Extracted entries:

+===+

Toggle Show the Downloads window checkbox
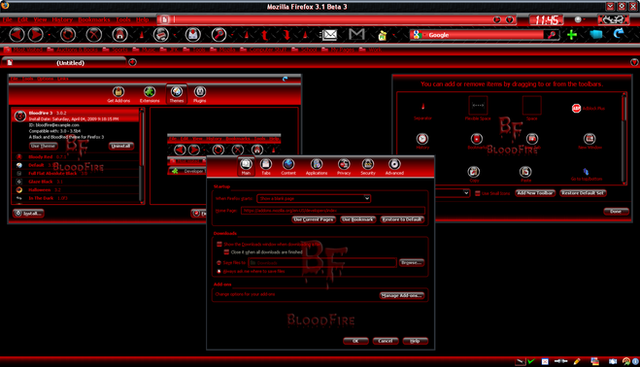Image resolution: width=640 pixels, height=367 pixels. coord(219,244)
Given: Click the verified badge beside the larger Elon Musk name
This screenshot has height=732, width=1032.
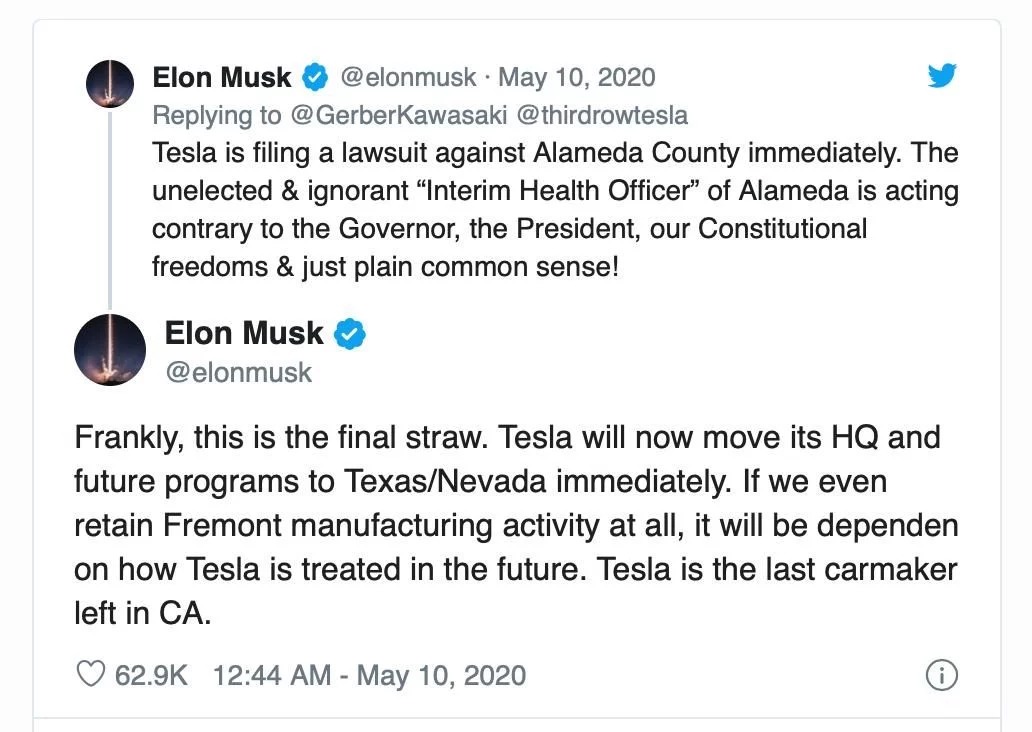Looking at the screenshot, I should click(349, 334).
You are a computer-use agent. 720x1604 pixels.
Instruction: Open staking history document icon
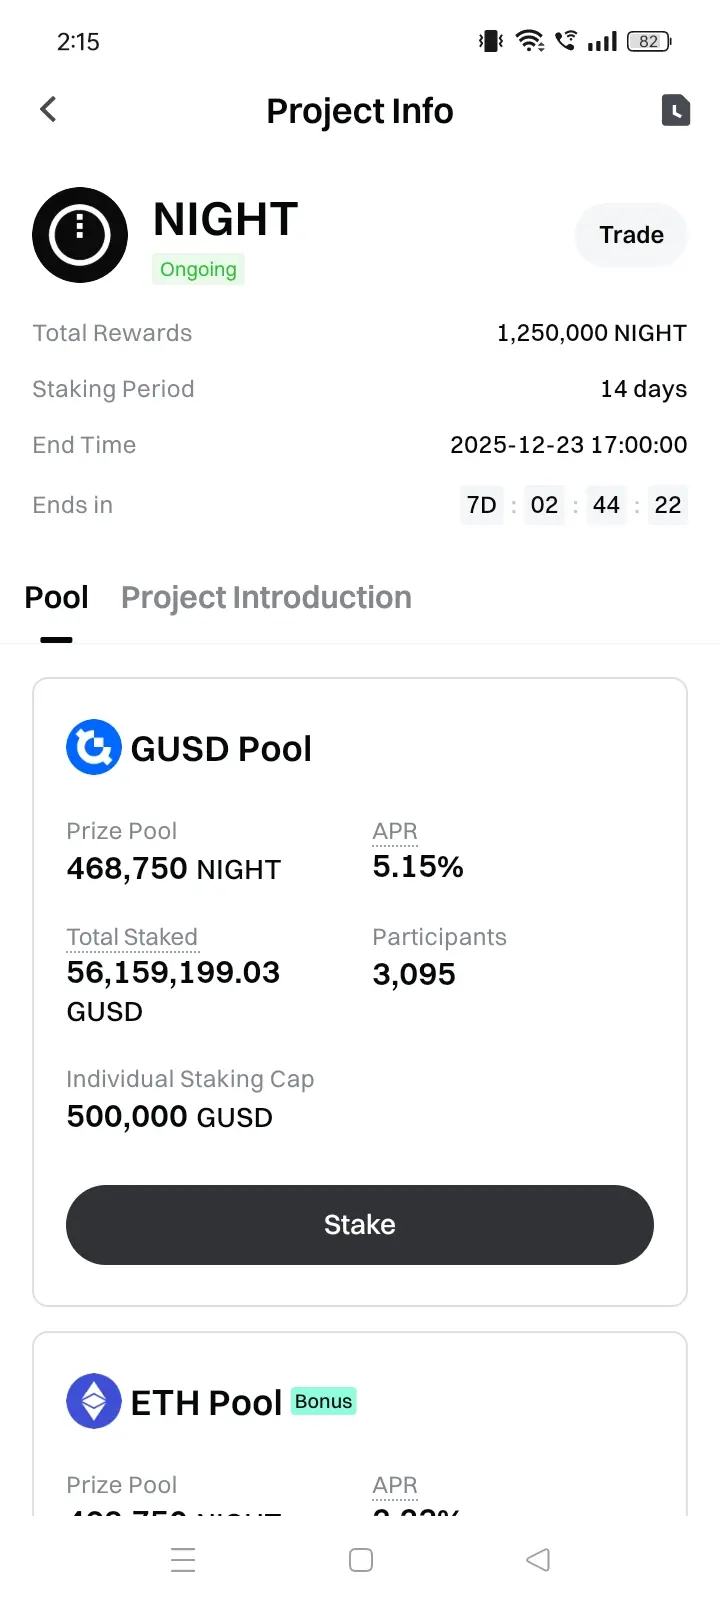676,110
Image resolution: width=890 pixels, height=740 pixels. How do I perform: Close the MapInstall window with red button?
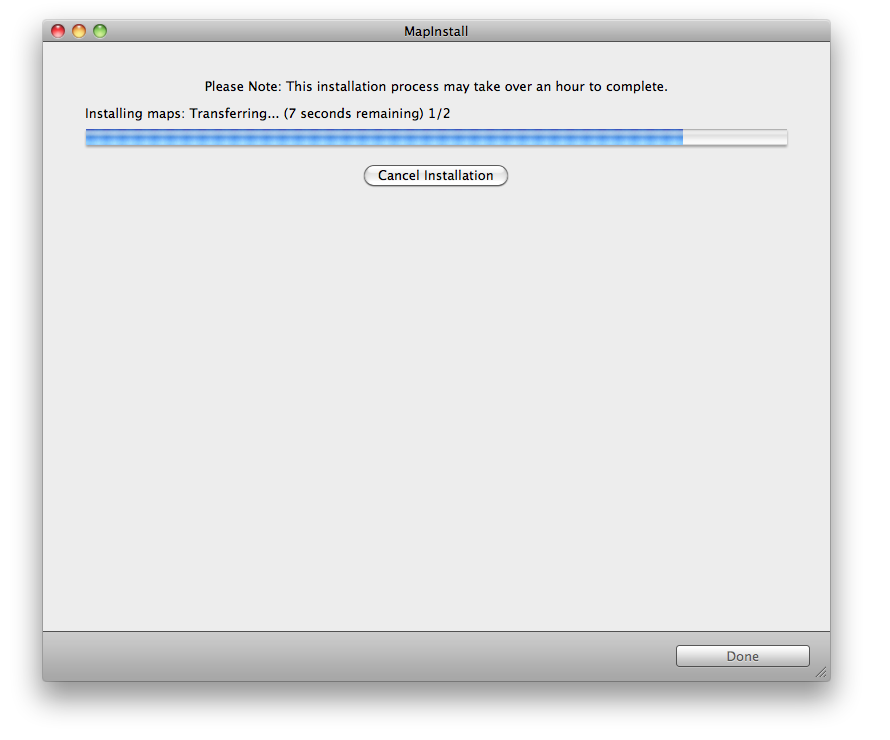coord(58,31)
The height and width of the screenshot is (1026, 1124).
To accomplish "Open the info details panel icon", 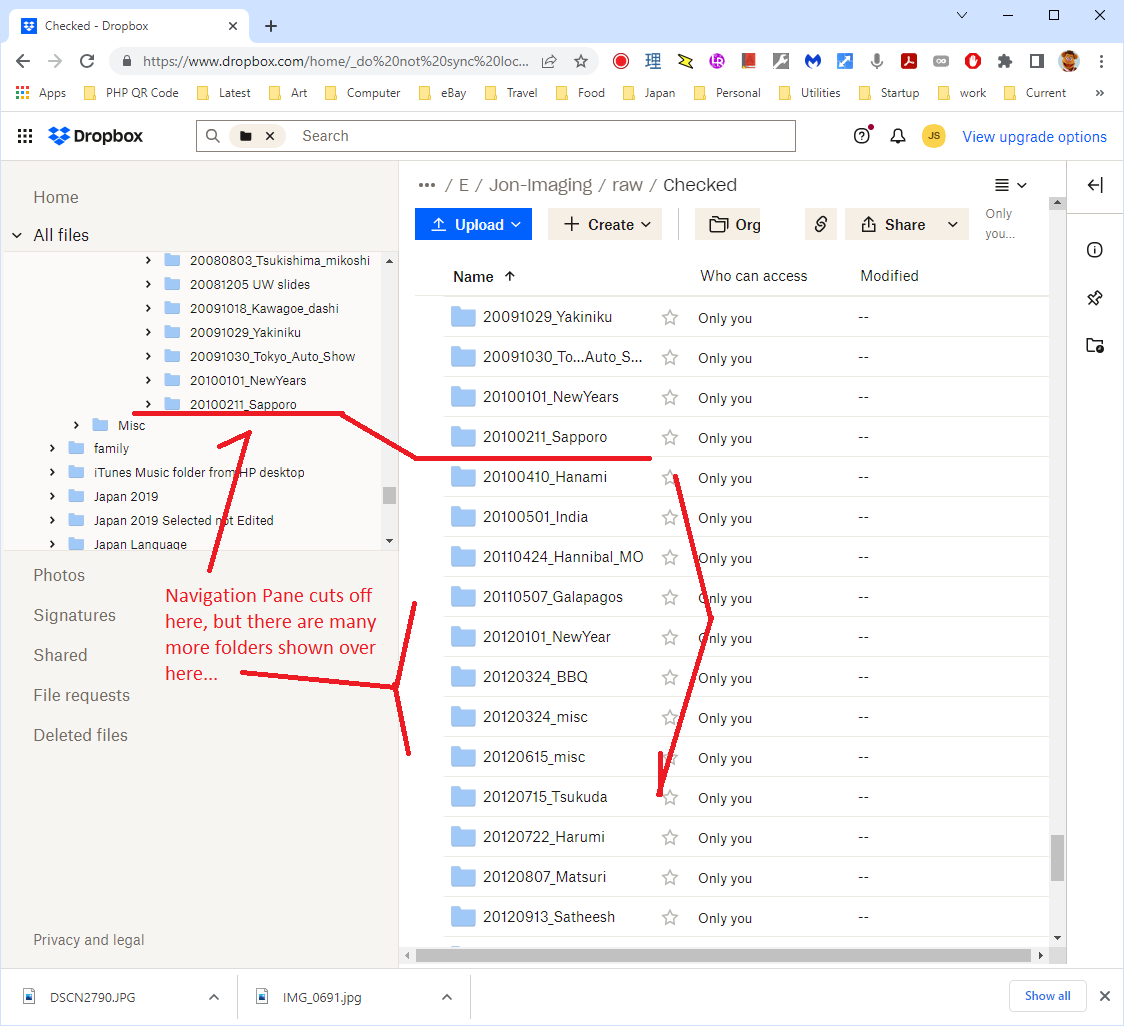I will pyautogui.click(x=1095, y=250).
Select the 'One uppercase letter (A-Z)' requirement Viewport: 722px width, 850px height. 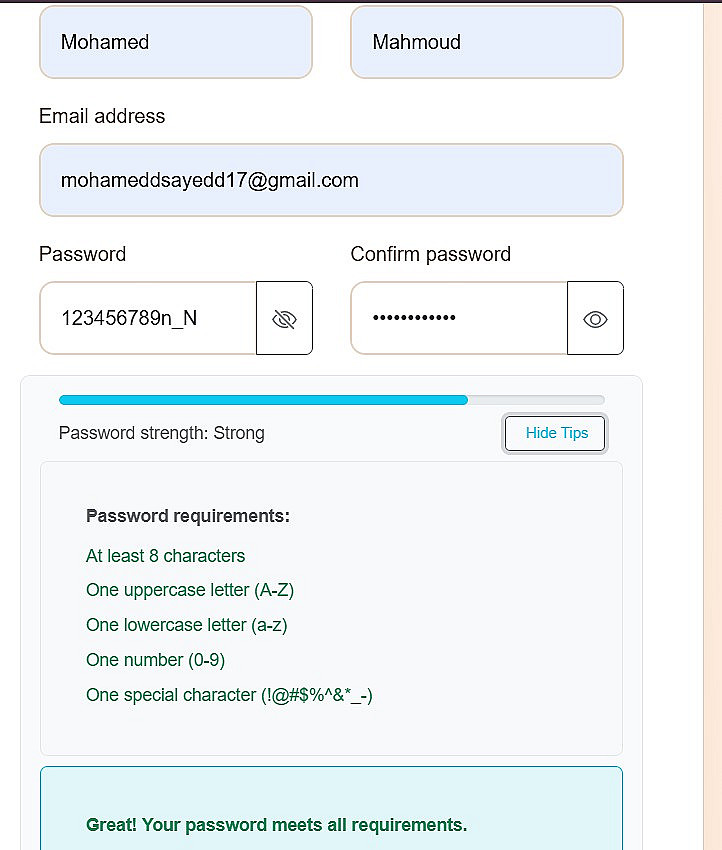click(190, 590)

+===+

Exercise objective: Copy the entries above exactly, but only the stretch from the line containing "You are a computer-use" through the line containing "The height and". Keep both end lines; drop the pictures.

Reply:
You are a computer-use agent. 720x1604 pixels.
Instruction: Open staking history document icon
676,110
Image resolution: width=890 pixels, height=740 pixels. How do I perform: Close the MapInstall window with red button?
coord(58,31)
The height and width of the screenshot is (1026, 1124).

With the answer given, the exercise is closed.